*PROMPT*. Taking the data below, please print only the lines from the line holding "Task: Open Microsoft Edge from the taskbar" to the line holding "Click the green 1/12 smoothing icon", inclusive, with pictures omitted.

*RECORDED INFORMATION*.
####################

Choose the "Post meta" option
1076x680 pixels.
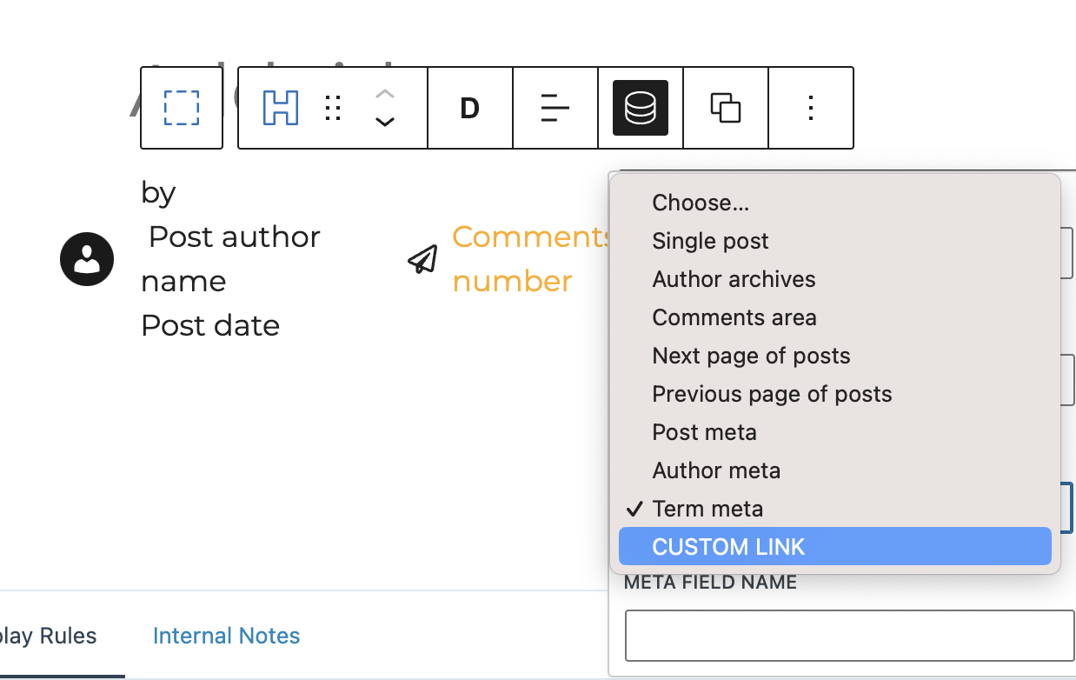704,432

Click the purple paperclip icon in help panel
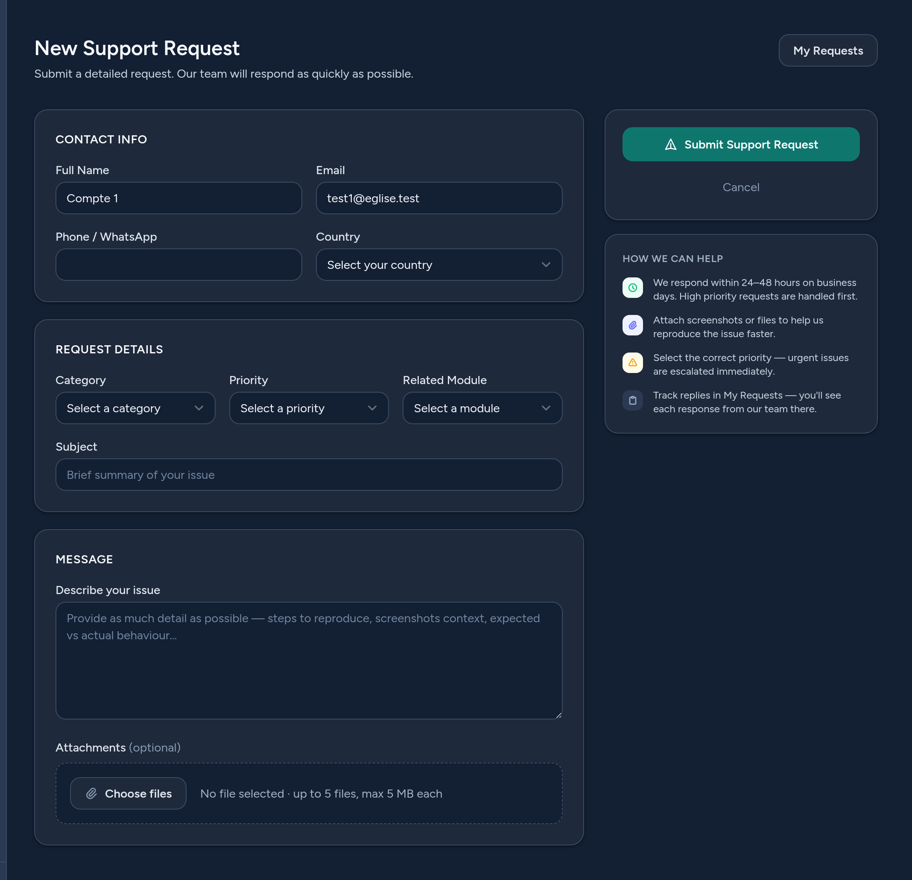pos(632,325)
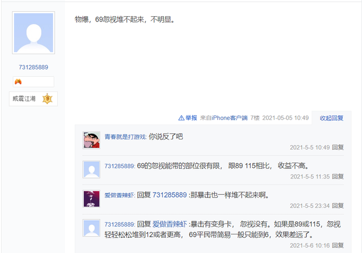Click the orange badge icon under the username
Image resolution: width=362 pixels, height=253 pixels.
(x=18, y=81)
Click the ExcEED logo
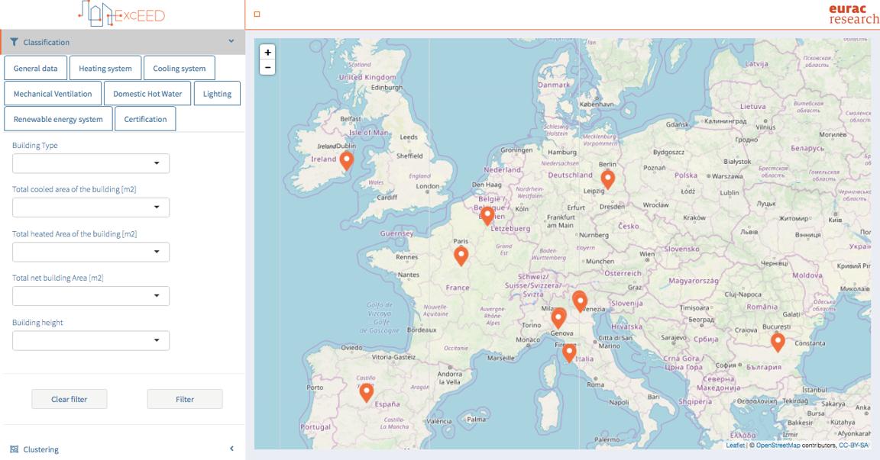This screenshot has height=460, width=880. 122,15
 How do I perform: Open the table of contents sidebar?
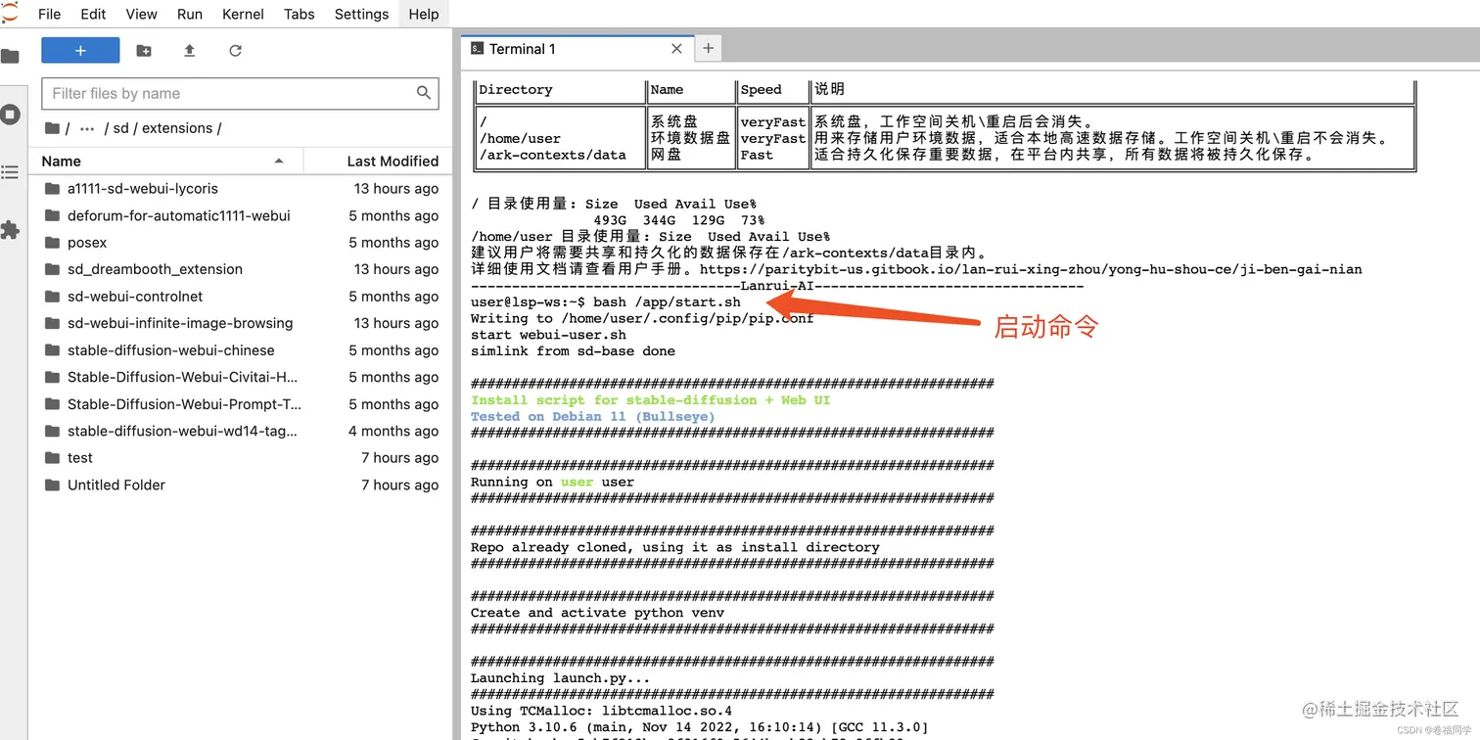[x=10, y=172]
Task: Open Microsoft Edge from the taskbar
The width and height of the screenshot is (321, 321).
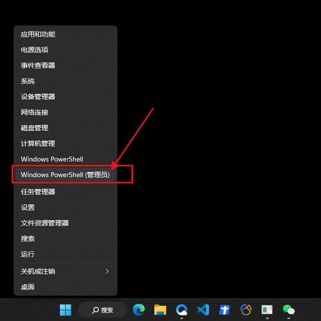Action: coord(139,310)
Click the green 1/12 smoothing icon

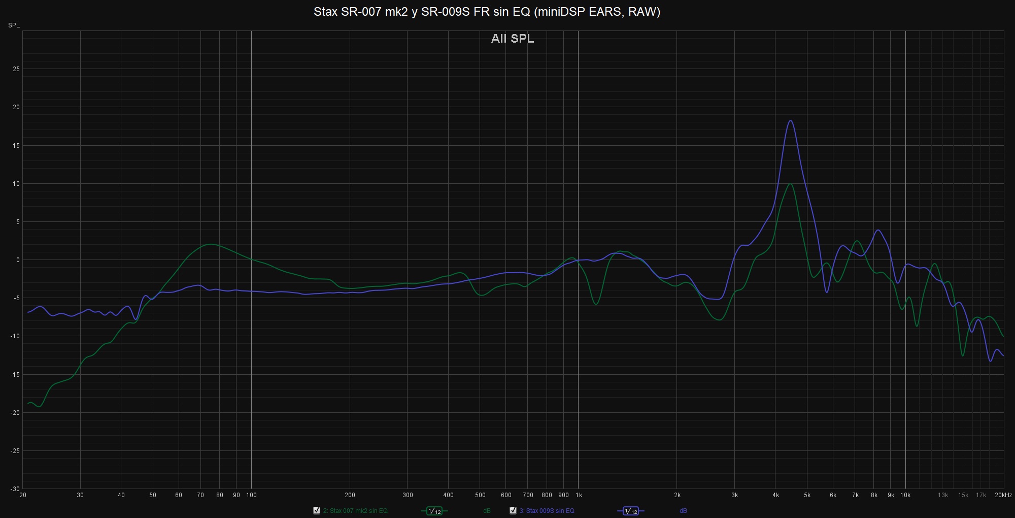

####################

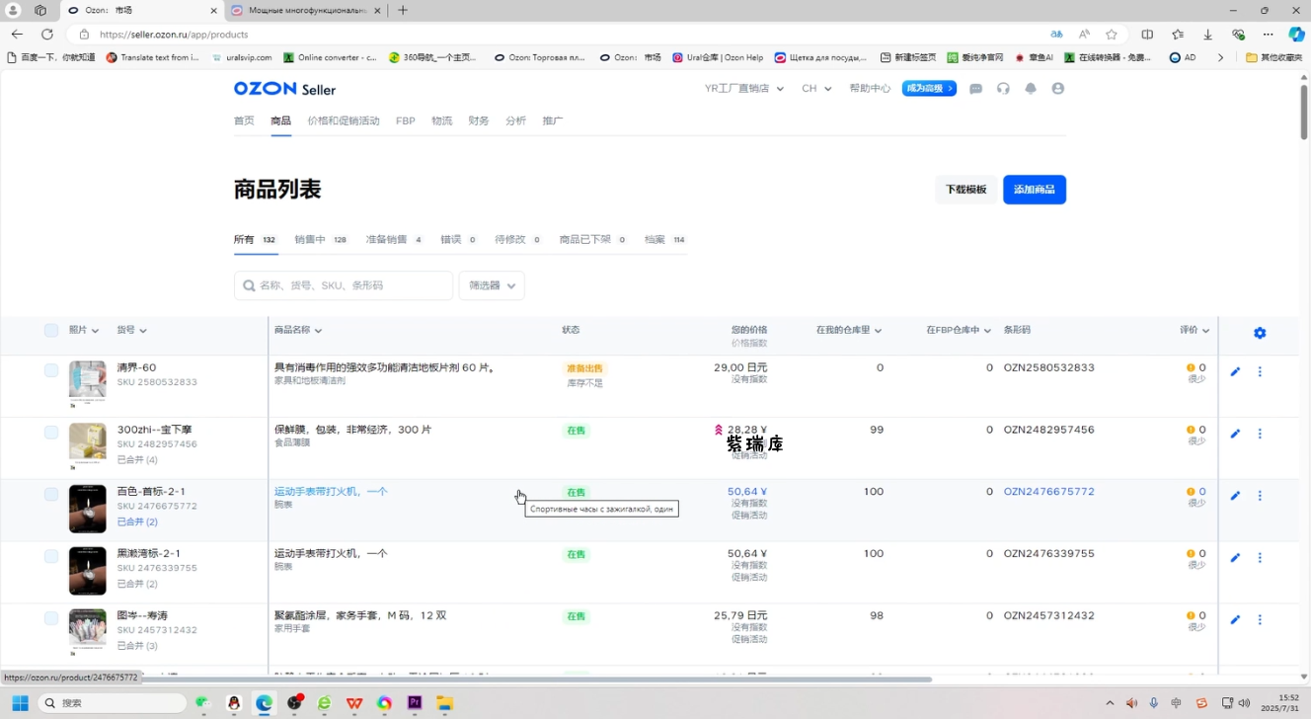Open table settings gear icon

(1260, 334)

####################

*ANSWER SPACE*.
Task: Open Microsoft Edge from the taskbar
The width and height of the screenshot is (321, 321).
Action: coord(139,310)
Click the green 1/12 smoothing icon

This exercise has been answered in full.